“Fala Comigo”: sexo, família e moral sob novo olhar

Divulgação

Vencedor do Teddy no Festival de Berlim com o provocativo curta “Tá” (o prêmio é dado a filmes de temática LGBT), o brasileiro Felipe Sholl estreia na direção de longa-metragem com uma obra igualmente instigante.

“Fala Comigo”, atualmente em cartaz, tem seu foco no relacionamento entre uma mulher madura e um jovem mal saído da adolescência. Nas mãos do cineasta, essa situação rende muito mais do que conflitos de folhetim.

Diogo (Tom Karabachian) rouba a agenda da mãe psicóloga e liga para as pacientes dela, sem falar nada. Quer apenas ouvi-las e se masturbar. Uma delas, Angela (Karine Telles, a patroa de “Que Horas Ela Volta?”), descobre o hábito do rapaz e acaba se aproximando dele.

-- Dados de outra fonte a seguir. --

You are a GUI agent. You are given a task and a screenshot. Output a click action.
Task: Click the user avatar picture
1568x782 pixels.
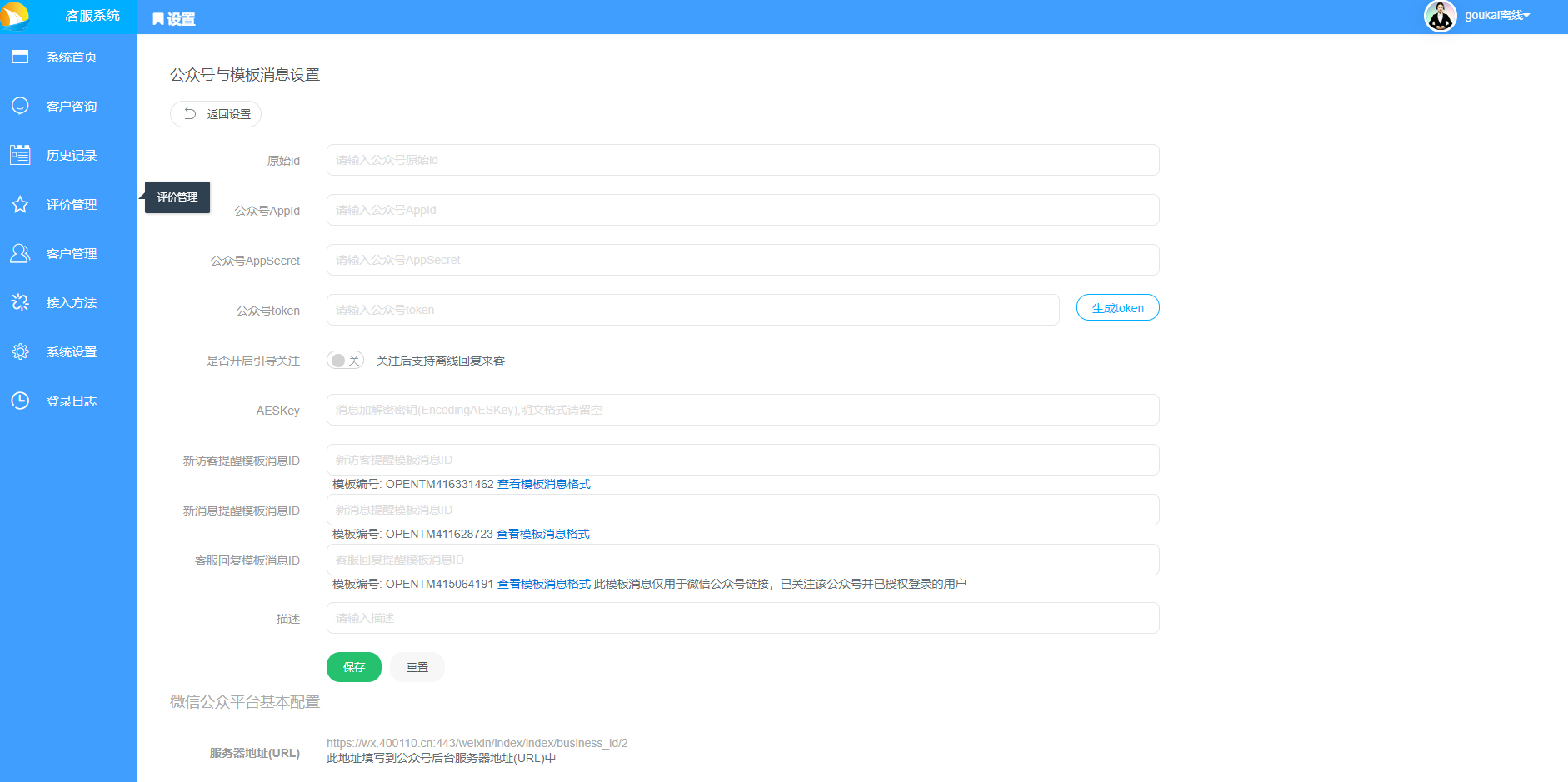pyautogui.click(x=1440, y=16)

A relação vai fazer com que Angela esqueça as amarguras de um casamento recém-desfeito e Diogo, que só conhecia o prazer das masturbações telefônicas, descubra o sexo pleno.

Mas outros personagens entram nessa história, como Clarice (Denise Fraga) e Marcos (Emílio de Melo), os pais do garoto, e Guilherme (Daniel Rangel), um amigo de escola de Diogo, que, sem saber, é apaixonado por ele.

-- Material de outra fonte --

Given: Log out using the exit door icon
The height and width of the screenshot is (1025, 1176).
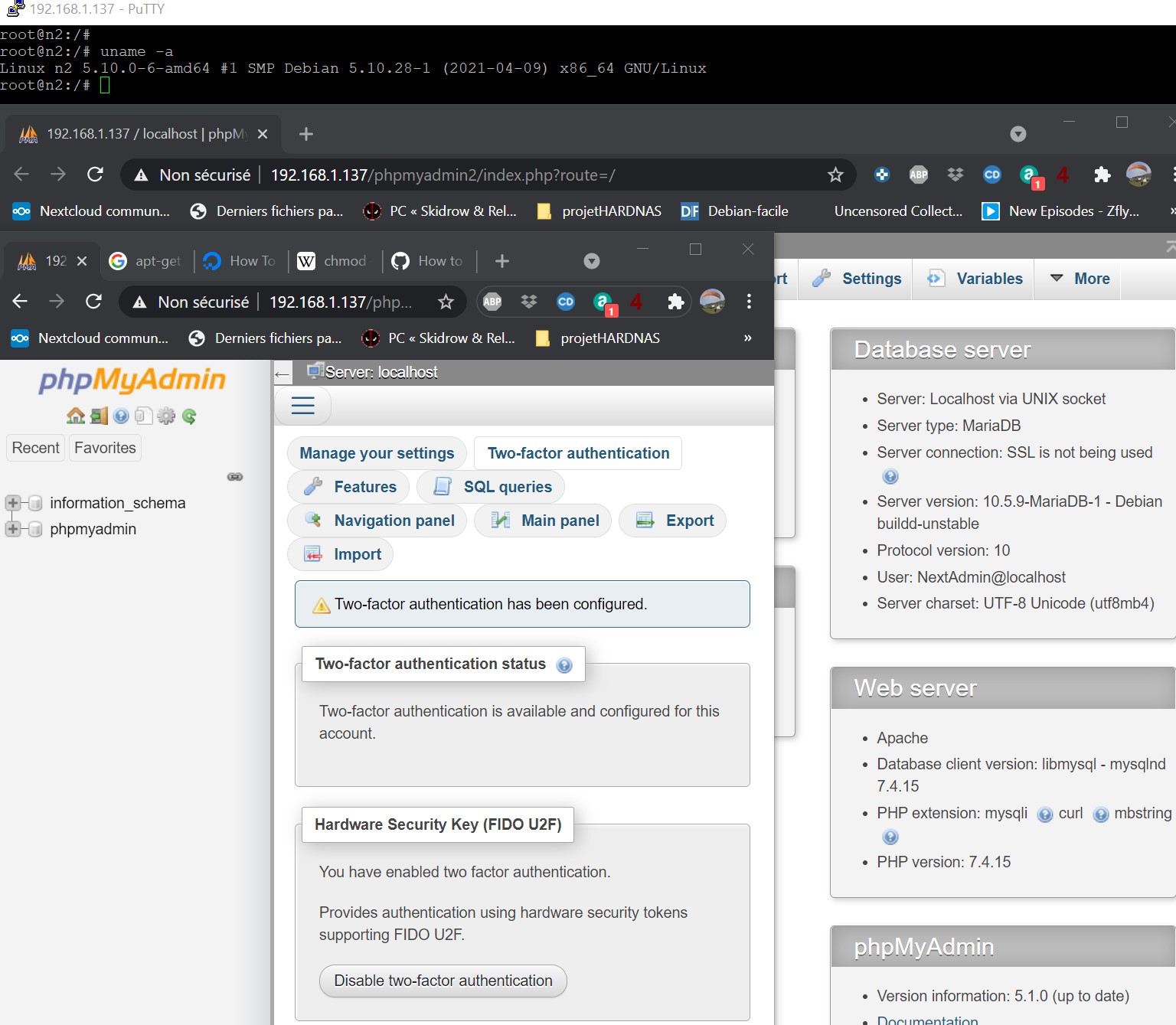Looking at the screenshot, I should pos(97,416).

Desde o princípio, “Fala Comigo” desvia do previsível e monta uma trama complexa, em que sobressai a capacidade do diretor e também roteirista de construir personagens profundamente humanos e livres de estereótipos.

Da forma como a trama é conduzida, fica difícil ao espectador tomar partidos ou fazer julgamentos morais. Temas como sexo, família e regras de conduta social ganham nova perspectiva na abordagem de Felipe Sholl. Não por acaso, “Fala Comigo” foi premiado como melhor longa no Festival do Rio.